[Dataset excerpts]
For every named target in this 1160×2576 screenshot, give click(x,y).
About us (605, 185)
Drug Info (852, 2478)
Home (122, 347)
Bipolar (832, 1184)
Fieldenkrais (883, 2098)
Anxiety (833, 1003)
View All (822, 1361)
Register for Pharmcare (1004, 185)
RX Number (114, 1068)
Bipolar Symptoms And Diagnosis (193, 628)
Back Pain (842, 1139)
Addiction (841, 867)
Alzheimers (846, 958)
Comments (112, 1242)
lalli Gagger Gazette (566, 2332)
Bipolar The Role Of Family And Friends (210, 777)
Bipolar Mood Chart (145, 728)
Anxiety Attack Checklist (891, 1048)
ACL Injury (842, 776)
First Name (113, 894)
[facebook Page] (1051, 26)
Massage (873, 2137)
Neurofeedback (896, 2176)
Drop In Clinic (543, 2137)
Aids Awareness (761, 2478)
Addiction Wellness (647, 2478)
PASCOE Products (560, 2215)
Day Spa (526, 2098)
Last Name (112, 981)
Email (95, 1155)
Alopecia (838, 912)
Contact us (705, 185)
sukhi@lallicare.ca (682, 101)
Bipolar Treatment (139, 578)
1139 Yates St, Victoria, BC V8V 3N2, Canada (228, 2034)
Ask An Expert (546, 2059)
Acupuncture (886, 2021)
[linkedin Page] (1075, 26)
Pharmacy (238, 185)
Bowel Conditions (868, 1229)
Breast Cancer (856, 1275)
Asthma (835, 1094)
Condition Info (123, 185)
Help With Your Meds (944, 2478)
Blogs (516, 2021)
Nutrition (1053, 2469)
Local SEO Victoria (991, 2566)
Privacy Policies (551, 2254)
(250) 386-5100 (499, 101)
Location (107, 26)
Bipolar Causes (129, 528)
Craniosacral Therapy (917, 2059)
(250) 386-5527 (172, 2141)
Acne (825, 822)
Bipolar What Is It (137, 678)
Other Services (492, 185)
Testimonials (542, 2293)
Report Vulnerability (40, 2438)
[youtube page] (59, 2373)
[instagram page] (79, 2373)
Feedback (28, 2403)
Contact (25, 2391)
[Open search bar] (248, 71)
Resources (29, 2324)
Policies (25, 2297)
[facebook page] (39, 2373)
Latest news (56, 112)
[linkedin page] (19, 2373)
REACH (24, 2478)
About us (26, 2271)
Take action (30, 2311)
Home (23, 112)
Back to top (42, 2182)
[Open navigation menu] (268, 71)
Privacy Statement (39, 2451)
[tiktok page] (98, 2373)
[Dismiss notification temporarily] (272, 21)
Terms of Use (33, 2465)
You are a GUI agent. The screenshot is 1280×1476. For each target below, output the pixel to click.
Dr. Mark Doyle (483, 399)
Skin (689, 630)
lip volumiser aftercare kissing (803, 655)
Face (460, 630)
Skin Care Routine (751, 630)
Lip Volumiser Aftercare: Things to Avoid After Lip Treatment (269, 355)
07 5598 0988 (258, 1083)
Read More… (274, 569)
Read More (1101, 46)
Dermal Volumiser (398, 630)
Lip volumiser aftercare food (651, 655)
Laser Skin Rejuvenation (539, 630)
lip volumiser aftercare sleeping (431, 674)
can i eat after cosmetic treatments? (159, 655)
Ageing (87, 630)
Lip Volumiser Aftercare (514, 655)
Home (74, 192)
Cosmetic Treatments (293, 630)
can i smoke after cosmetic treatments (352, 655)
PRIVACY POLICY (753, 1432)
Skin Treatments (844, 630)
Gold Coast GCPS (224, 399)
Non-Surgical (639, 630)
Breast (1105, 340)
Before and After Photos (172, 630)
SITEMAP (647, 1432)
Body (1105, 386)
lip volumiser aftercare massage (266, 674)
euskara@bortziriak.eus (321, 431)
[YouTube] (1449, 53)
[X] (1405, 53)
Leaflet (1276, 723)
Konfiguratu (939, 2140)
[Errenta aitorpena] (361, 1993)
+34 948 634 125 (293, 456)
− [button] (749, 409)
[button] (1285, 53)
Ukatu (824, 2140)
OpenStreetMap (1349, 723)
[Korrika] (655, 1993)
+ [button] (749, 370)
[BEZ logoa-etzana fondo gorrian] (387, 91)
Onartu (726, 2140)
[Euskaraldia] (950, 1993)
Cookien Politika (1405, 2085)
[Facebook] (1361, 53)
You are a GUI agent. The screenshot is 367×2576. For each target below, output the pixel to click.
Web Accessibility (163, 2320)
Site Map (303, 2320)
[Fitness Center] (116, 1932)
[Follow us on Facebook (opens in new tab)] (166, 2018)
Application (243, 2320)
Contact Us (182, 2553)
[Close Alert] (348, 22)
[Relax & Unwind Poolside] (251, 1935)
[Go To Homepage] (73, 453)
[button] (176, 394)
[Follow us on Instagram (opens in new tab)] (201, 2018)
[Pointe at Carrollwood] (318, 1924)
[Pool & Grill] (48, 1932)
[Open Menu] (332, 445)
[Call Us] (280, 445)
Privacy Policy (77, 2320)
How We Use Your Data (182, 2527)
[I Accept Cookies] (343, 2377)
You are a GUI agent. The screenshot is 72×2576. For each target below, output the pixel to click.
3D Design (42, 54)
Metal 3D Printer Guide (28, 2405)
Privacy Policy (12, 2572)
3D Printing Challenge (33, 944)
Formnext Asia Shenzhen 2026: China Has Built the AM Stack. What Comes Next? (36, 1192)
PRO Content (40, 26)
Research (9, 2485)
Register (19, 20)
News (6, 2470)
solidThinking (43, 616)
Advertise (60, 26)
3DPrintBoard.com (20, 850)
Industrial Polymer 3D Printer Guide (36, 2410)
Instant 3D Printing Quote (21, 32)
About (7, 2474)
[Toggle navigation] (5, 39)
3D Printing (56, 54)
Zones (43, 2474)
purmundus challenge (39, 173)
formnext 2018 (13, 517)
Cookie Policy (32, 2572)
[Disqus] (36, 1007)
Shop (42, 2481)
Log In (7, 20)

== PROBLEM DETAILS ==
Reproduce, word for word and in full, only the lines above that start at the line with "Privacy Statement (39, 2451)" and run through the line with "[button] (749, 370)", both ends included.

== SOLVED PROBLEM ==
Privacy Statement (39, 2451)
[tiktok page] (98, 2373)
[Dismiss notification temporarily] (272, 21)
Terms of Use (33, 2465)
You are a GUI agent. The screenshot is 1280×1476. For each target below, output the pixel to click.
Dr. Mark Doyle (483, 399)
Skin (689, 630)
lip volumiser aftercare kissing (803, 655)
Face (460, 630)
Skin Care Routine (751, 630)
Lip Volumiser Aftercare: Things to Avoid After Lip Treatment (269, 355)
07 5598 0988 (258, 1083)
Read More… (274, 569)
Read More (1101, 46)
Dermal Volumiser (398, 630)
Lip volumiser aftercare food (651, 655)
Laser Skin Rejuvenation (539, 630)
lip volumiser aftercare sleeping (431, 674)
can i eat after cosmetic treatments? (159, 655)
Ageing (87, 630)
Lip Volumiser Aftercare (514, 655)
Home (74, 192)
Cosmetic Treatments (293, 630)
can i smoke after cosmetic treatments (352, 655)
PRIVACY POLICY (753, 1432)
Skin Treatments (844, 630)
Gold Coast GCPS (224, 399)
Non-Surgical (639, 630)
Breast (1105, 340)
Before and After Photos (172, 630)
SITEMAP (647, 1432)
Body (1105, 386)
lip volumiser aftercare massage (266, 674)
euskara@bortziriak.eus (321, 431)
[YouTube] (1449, 53)
[X] (1405, 53)
Leaflet (1276, 723)
Konfiguratu (939, 2140)
[Errenta aitorpena] (361, 1993)
+34 948 634 125 (293, 456)
− [button] (749, 409)
[button] (1285, 53)
Ukatu (824, 2140)
OpenStreetMap (1349, 723)
[Korrika] (655, 1993)
+ [button] (749, 370)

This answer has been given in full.